- What this exercise asks -
1. Answer these questions using the text on housing:
(a) Which office produced the study that the newspaper article was based on?
(b) Extremely low income renters earn no more than what share of the area median income?
(c) In what period was the high-end housing produced that the study says has dropped to the middle of the market?
2. State how many lines of the data records contain the string "agent". Case counts. Give only the number.

- Text provided -
• • • • •

Emily Badger’s article in the Washington Post (“New housing in low-income areas yields less displacement”, February 16), based on a study by the California Legislative Analyst’s Office, leads readers to believe new market-rate apartments are the solution to the severe shortage of housing for the nation’s poor. The study Badger cites may make a compelling case for reducing barriers to housing in high cost areas with significant development constraints, but it does not support the assertion that building apartments for the rich is a better solution to meet the housing needs of the poor than building affordable housing.

As the theory goes, construction of market-rate apartments, even luxury ones, lowers prices for everyone. Households with sufficient income move into the new housing, making available their previous and older housing to other households, who in turn leave behind even older units, and so on. Eventually this results in increasing the availability of the oldest (and lowest cost) units to low income renters. However, this “trickle-down” approach fails to meet the needs of extremely low income renters, who earn no more than 30% of the area median income.

The California study pointed out that high-end housing produced in the early 1980s had dropped in relative price to the middle of the market today as evidence that older housing becomes more affordable over time. But this does not indicate an actual increase in the affordable housing supply for extremely low income renters (or even moderate income renters). A more important question is what has been the net gain in affordable housing units, taking into account the number of affordable units permanently lost during the same time period.

• • • • •

Data records
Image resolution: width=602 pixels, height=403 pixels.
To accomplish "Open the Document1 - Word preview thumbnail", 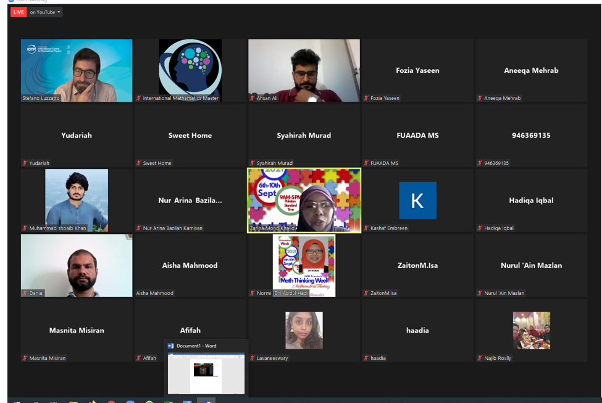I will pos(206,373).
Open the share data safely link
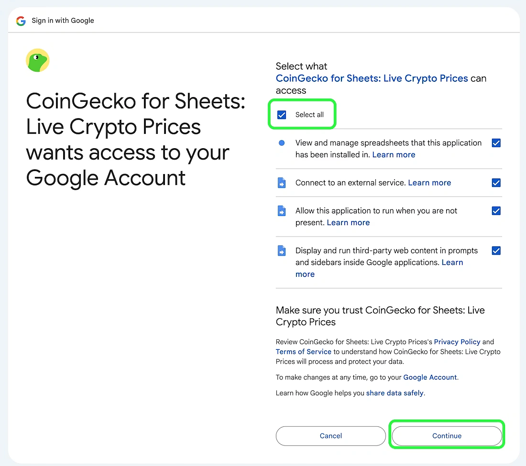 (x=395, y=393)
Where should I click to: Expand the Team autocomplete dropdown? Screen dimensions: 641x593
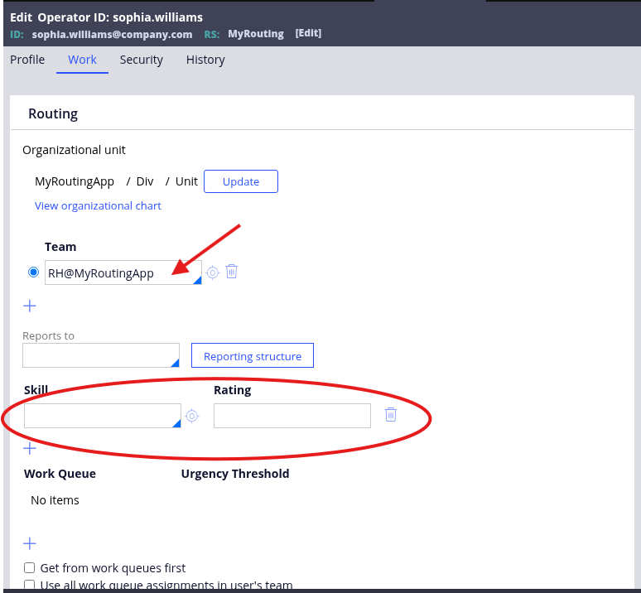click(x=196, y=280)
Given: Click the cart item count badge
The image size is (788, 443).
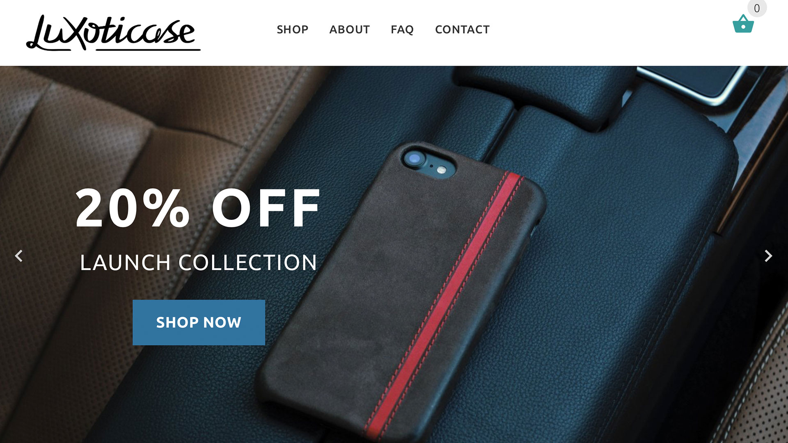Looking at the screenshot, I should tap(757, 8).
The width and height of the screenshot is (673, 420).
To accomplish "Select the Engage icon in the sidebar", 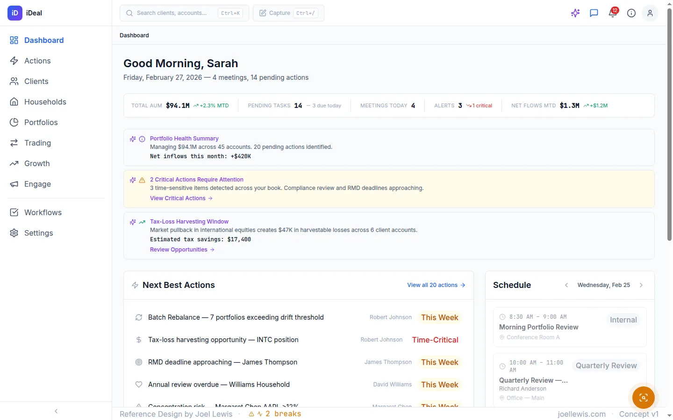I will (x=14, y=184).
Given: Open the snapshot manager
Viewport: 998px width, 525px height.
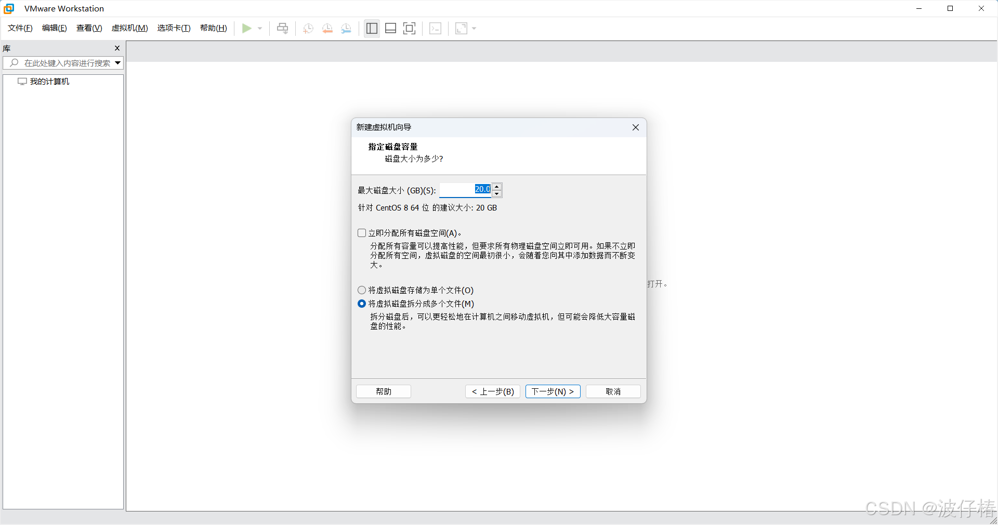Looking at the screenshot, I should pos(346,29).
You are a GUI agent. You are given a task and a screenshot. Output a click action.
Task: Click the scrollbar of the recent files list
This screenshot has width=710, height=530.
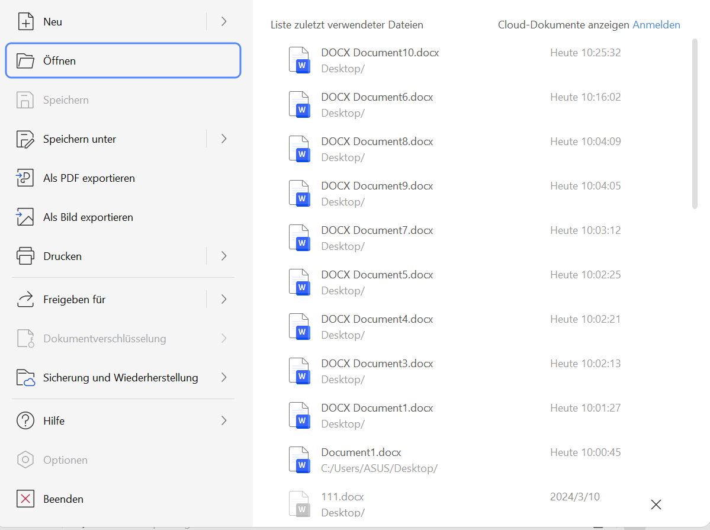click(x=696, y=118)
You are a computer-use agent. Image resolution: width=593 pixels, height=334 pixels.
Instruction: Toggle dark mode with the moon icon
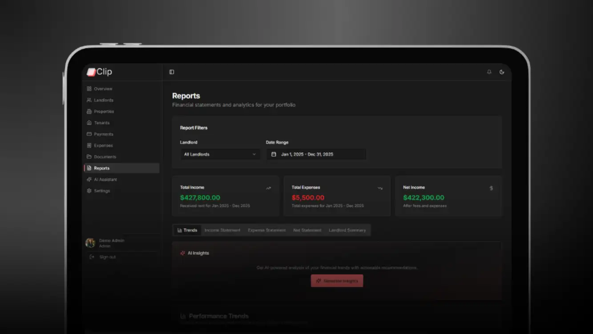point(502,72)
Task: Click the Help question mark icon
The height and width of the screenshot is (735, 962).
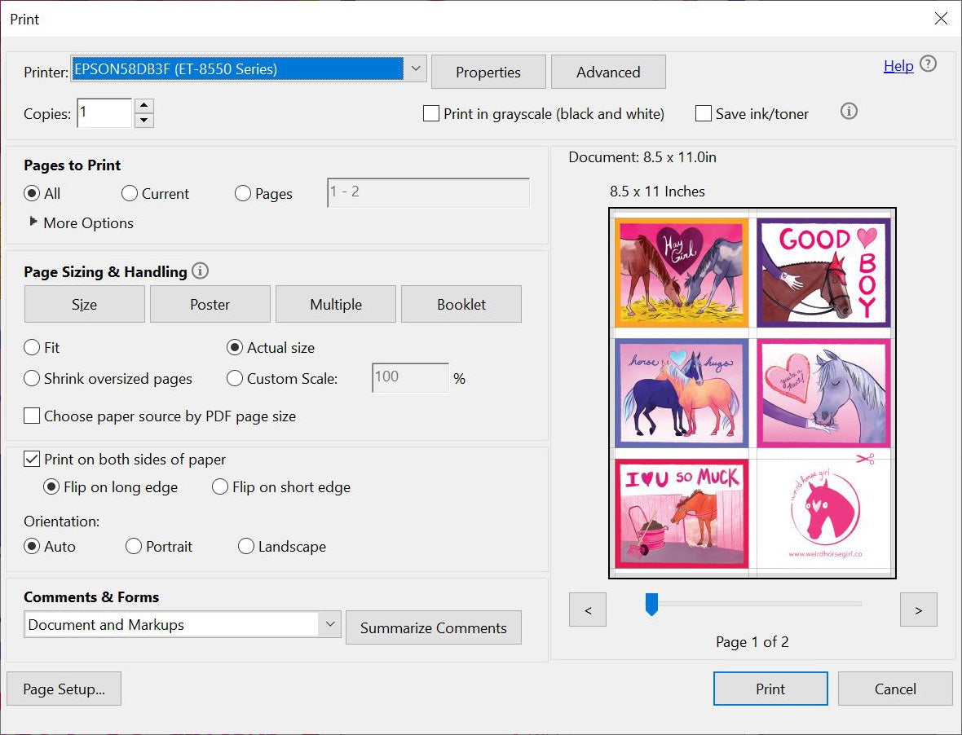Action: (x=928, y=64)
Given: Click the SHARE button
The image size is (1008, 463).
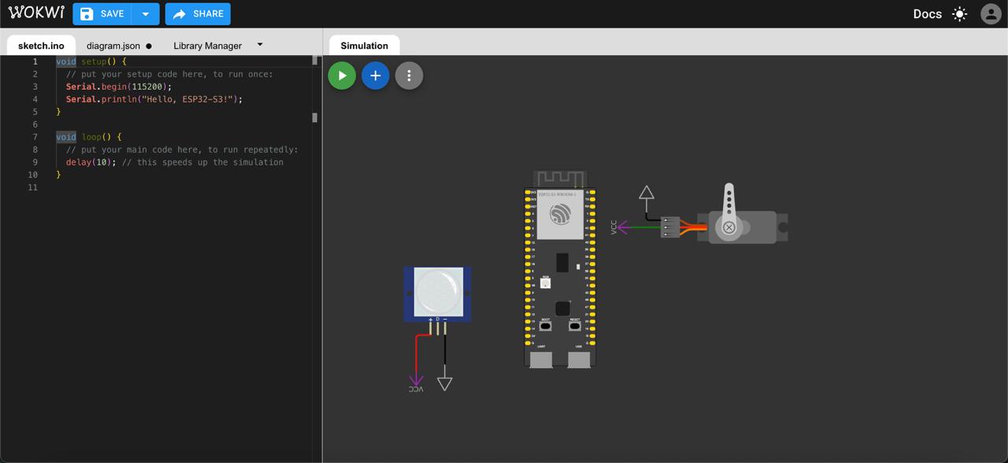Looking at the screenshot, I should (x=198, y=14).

• • • • •

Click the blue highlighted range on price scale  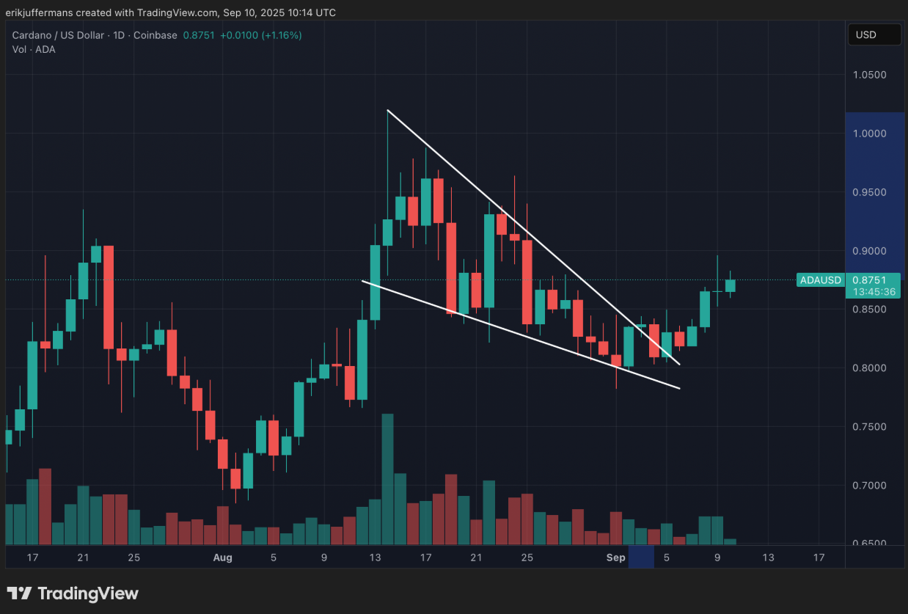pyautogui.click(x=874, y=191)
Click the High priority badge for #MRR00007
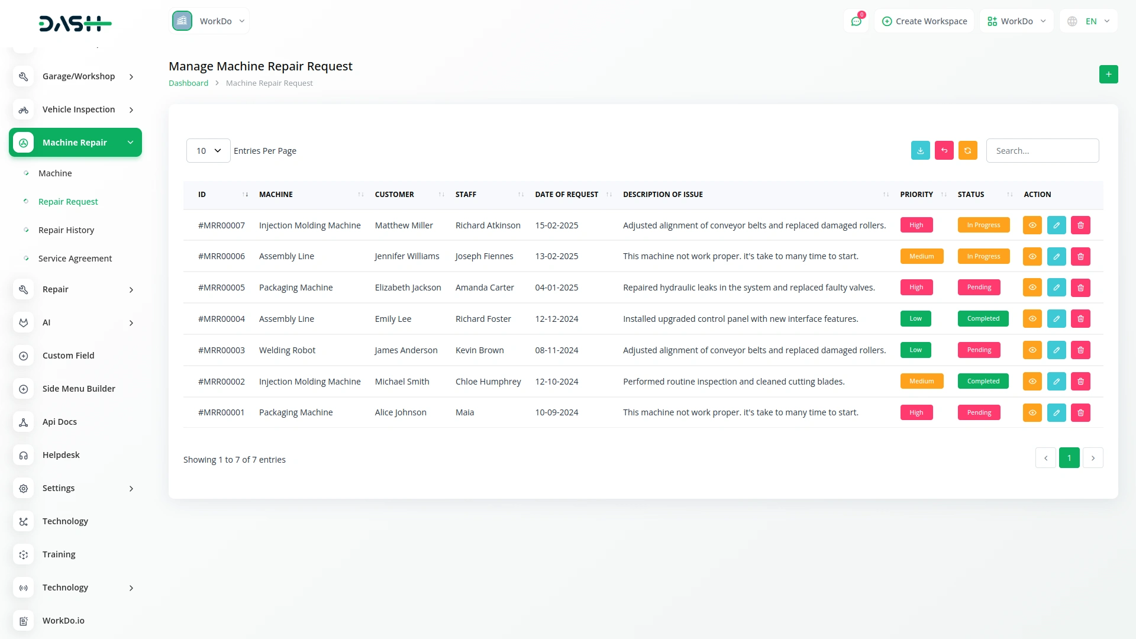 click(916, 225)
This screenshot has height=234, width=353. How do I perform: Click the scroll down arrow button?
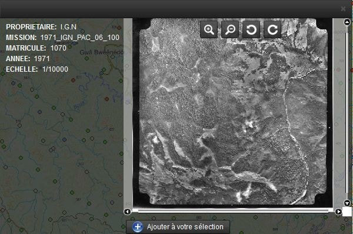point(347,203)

• • • • •

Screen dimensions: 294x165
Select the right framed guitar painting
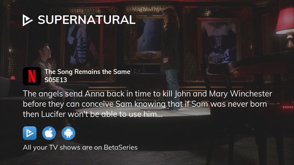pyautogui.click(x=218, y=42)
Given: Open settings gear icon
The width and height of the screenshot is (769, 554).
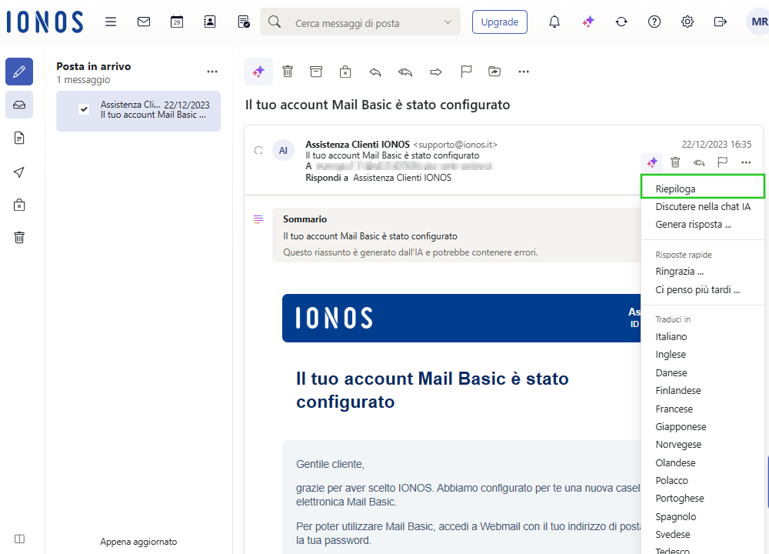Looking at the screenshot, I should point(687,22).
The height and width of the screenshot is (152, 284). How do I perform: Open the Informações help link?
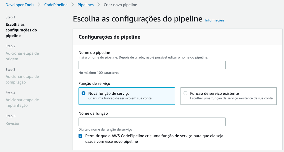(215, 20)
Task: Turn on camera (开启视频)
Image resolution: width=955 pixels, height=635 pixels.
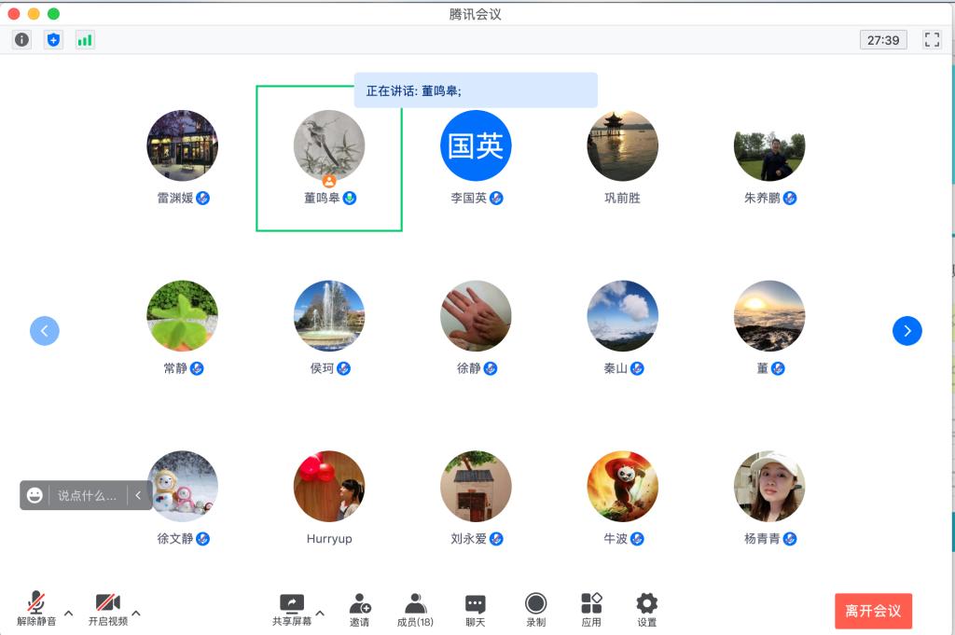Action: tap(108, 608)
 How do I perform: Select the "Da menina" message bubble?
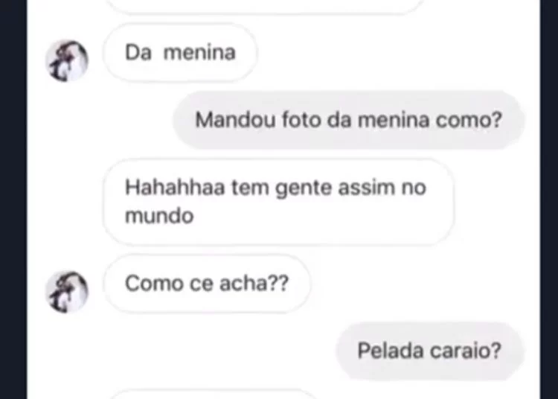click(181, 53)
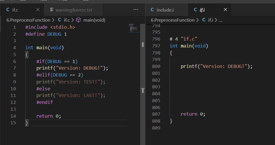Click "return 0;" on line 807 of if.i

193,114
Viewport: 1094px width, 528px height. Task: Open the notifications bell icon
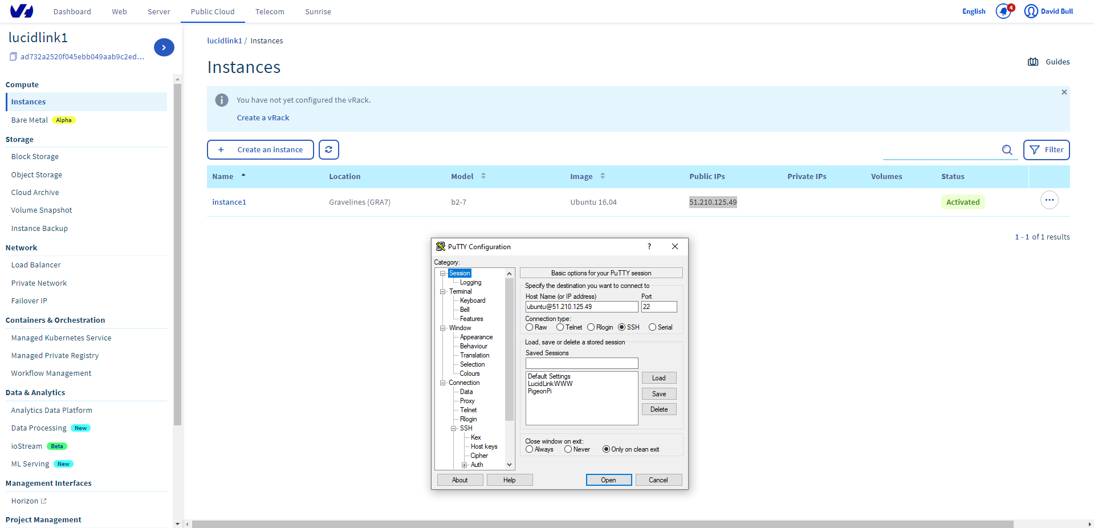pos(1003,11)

• • • • •

- Solutions to each task -
1.
(a) The California Legislative Analyst's Office
(b) 30%
(c) The early 1980s

2. 2